# [Kutipan yang Diberikan]
☆ ☆ ☆ ☆ ☆
Selasa, 21 Agustus 2018

RENUNGAN : HUTANG-HUTANG KITA.



Nas    : Ayub 10:12, Hidup dan kasih setia Kaukaruniakan kepadaku, dan pemeliharaan-Mu menjaga nyawaku.
 
_________

          Hoekema, salah seorang teolog Reformed dalam salah satu bukunya menulis demikian, “Manusia adalah makhluk yang berhutang eksistensi kepada Tuhan”. Berhutang eksistensi secara sederhana berarti keseluruhan kehidupan manusia itu bergantung sepenuhnya kepada pemberian Tuhan, ia tidak dapat hidup sedetik pun di luar anugerah-Nya. Setiap hari kita menorehkan buku hutang kita masing-masing kepada Tuhan—mulai dari nafas hidup, udara, makan-minum, dll. Sementara John Piper melangkah lebih jauh dengan mengatakan bahwa kita, umat Tuhan, berhutang dua kali kepada Tuhan, pertama hutang penciptaan—keberadaan eksistensi hidup kita seperti pandangan Hoekema, dan kedua hutang penebusan di dalam Kristus—keselamatan yang tiada tara yang Ia kerjakan bagi kita. Kita semua adalah orang-orang yang berhutang, suatu kebenaran sederhana yang paling sering terlupakan oleh manusia! 

          Ayub dalam bacaan di atas, menyadari betul akan hal ini. Ia kemudian merinci kemurahan Tuhan itu dalam tiga hal, “Hidup, kasih setia, dan pemeliharaan/penjagaan”. “Hidup” menyangkut pemenuhan eksistensial kebutuhan jasmani manusia akan kehidupan mereka. Sementara “Kasih setia” berbicara mengenai perihal kebutuhan manusia secara psikologis. Dan “Pemeliharaan/penjagaan” merupakan kebutuhan manusia dalam hal perlindungan serta rasa aman yang berhubungan dengan keselamatan. Yang menarik dari ayat ini adalah Ayub justru menghubungkan ketiganya dengan kata “Kaukaruniakan” (Tuhan mengaruniakan/Tuhan memberikan) yang secara eksplisit berarti kesemuanya itu bermuara pada anugerah Tuhan semata. Kebenaran ini juga sekaligus menegaskan kepada kita bahwa tidak ada sesuatu hal terkecil sekalipun yang dapat kita lakukan/usahakan di luar anugerah yang Tuhan berikan itu (KPR 17:28). Semua karena anugerah-Nya. Namun dalam kondisi tertentu kita sebagai umat Tuhan  terkadang lupa akan hal ini sehingga sering kali kita berusaha “menyogok Tuhan” dengan apa yang sesungguhnya adalah milik-Nya juga (perhatikan bagaimana motivasi seseorang dalam memberikan persembahan/persepuluhan dengan embel-embel berkat). Sangat menggelikan.
☆ ☆ ☆ ☆ ☆
# [Catatan lokasi kata dan elemen]
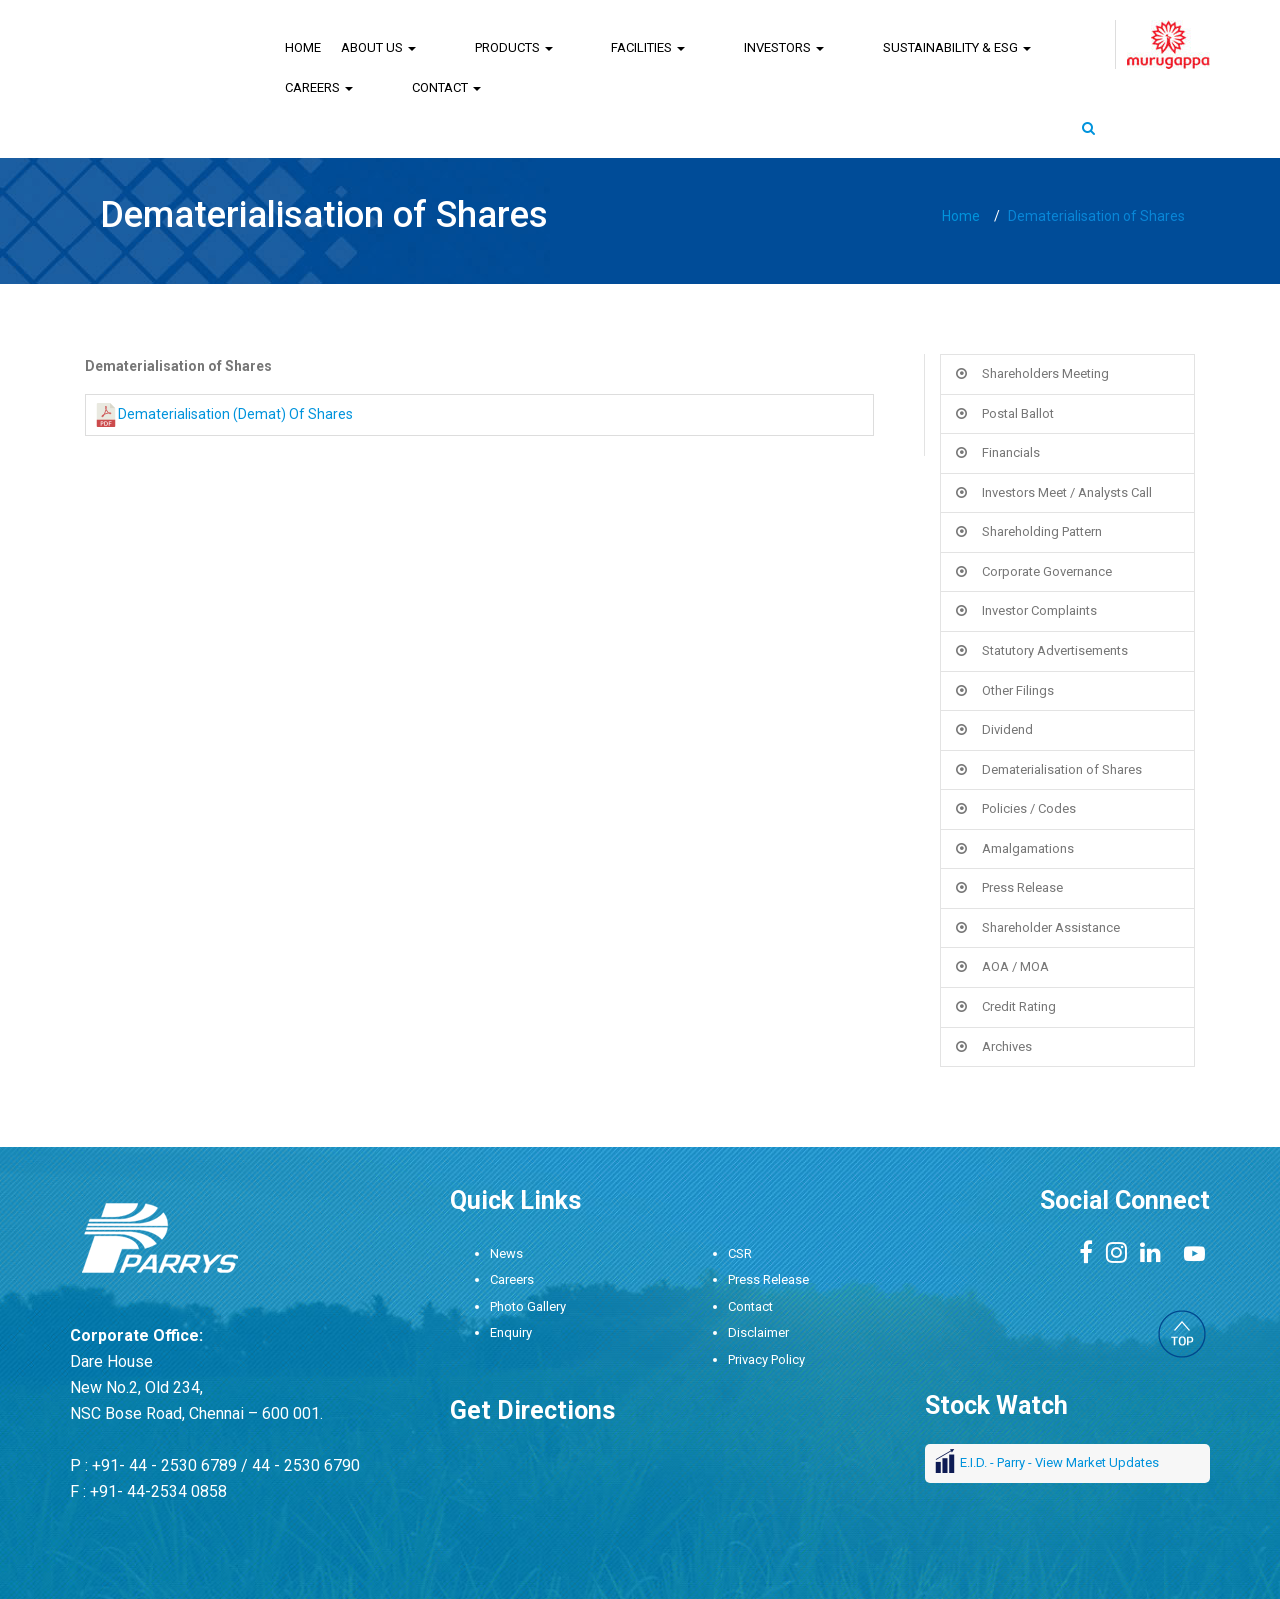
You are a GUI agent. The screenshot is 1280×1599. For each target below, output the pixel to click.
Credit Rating (1019, 927)
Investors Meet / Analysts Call (1067, 413)
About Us (378, 47)
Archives (1007, 967)
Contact (1018, 47)
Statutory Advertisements (1055, 571)
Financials (1011, 373)
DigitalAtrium (1172, 1581)
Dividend (1007, 650)
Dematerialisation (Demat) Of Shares (235, 335)
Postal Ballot (1018, 334)
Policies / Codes (1029, 729)
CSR (740, 1174)
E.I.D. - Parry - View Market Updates (1059, 1383)
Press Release (1022, 808)
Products (475, 47)
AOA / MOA (1015, 887)
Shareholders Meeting (1045, 294)
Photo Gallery (528, 1227)
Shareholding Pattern (1042, 452)
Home (303, 47)
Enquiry (511, 1253)
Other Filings (1018, 611)
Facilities (571, 47)
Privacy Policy (766, 1280)
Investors (668, 47)
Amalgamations (1028, 769)
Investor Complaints (1039, 531)
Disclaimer (758, 1253)
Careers (930, 47)
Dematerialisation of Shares (1062, 690)
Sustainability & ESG (802, 47)
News (506, 1174)
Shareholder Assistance (1051, 848)
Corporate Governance (1047, 492)
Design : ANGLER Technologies (1036, 1581)
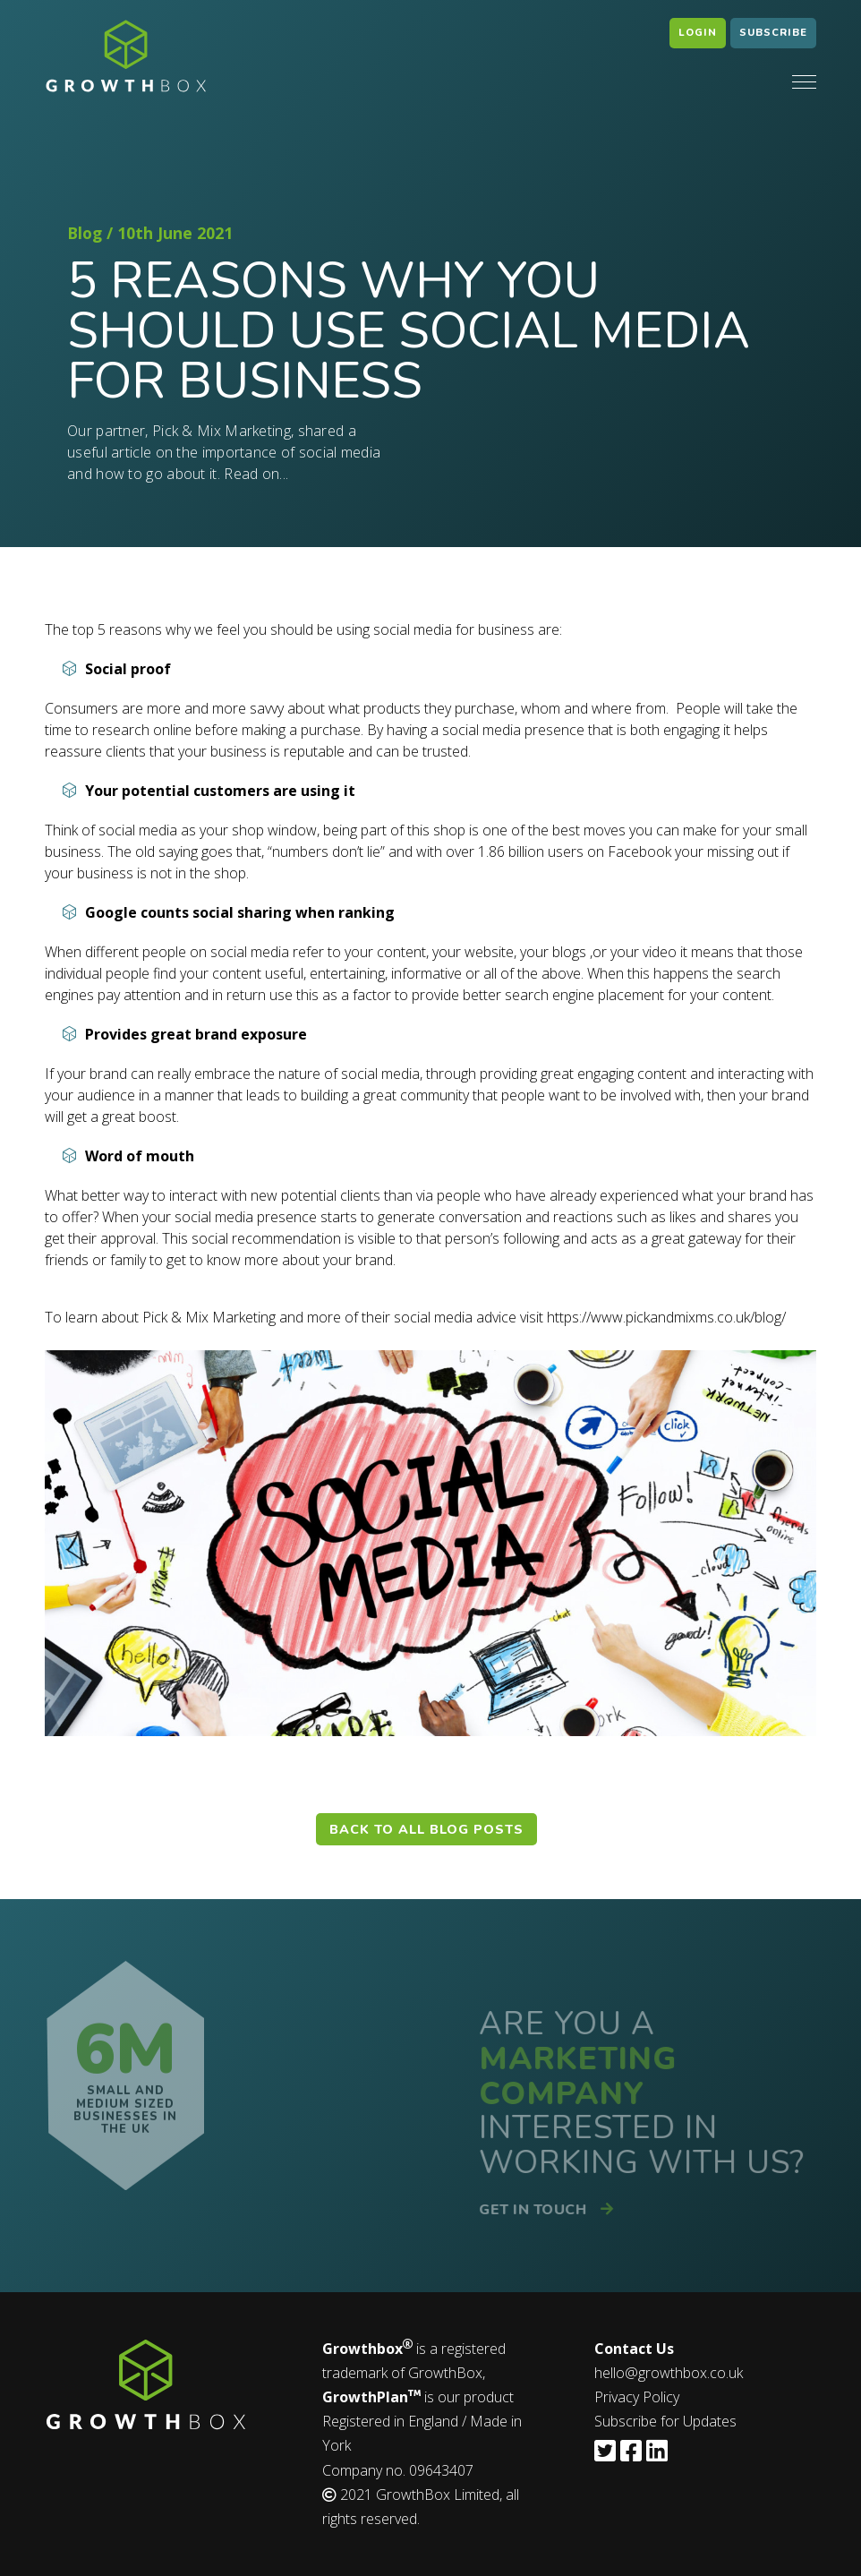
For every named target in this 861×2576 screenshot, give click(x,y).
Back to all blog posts (426, 1829)
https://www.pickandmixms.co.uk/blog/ (666, 1317)
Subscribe (773, 32)
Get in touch (539, 2210)
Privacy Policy (636, 2397)
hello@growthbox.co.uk (668, 2373)
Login (697, 32)
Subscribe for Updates (665, 2421)
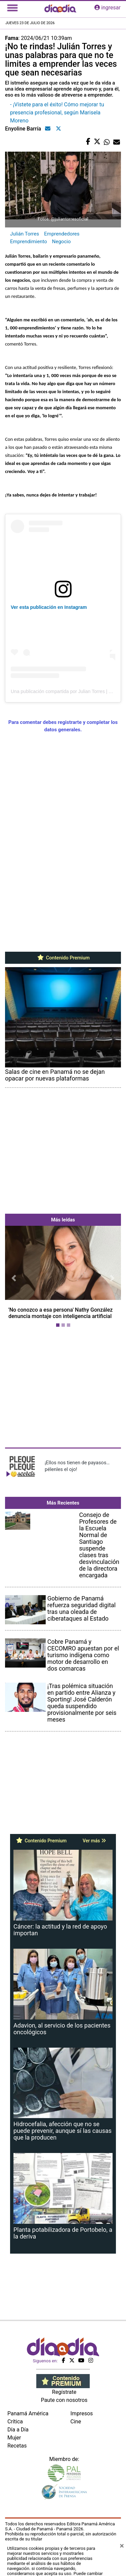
☆ ☆ ☆ ☆ ☆
# [Yang Perlu Dibuat]
Tolong jawab tiga pertanyaan berikut berdasarkan renungan tentang hutang kepada Tuhan.
1. Menurut kutipan dari Hoekema, manusia adalah makhluk seperti apa?
2. Apa dua hutang kepada Tuhan yang disebut John Piper?
3. Tiga hal apa yang dirinci Ayub sebagai kemurahan Tuhan?

# [Jawaban Tertulis]
1. Makhluk yang berhutang eksistensi kepada Tuhan.
2. Hutang penciptaan dan hutang penebusan di dalam Kristus.
3. Hidup, kasih setia, dan pemeliharaan/penjagaan.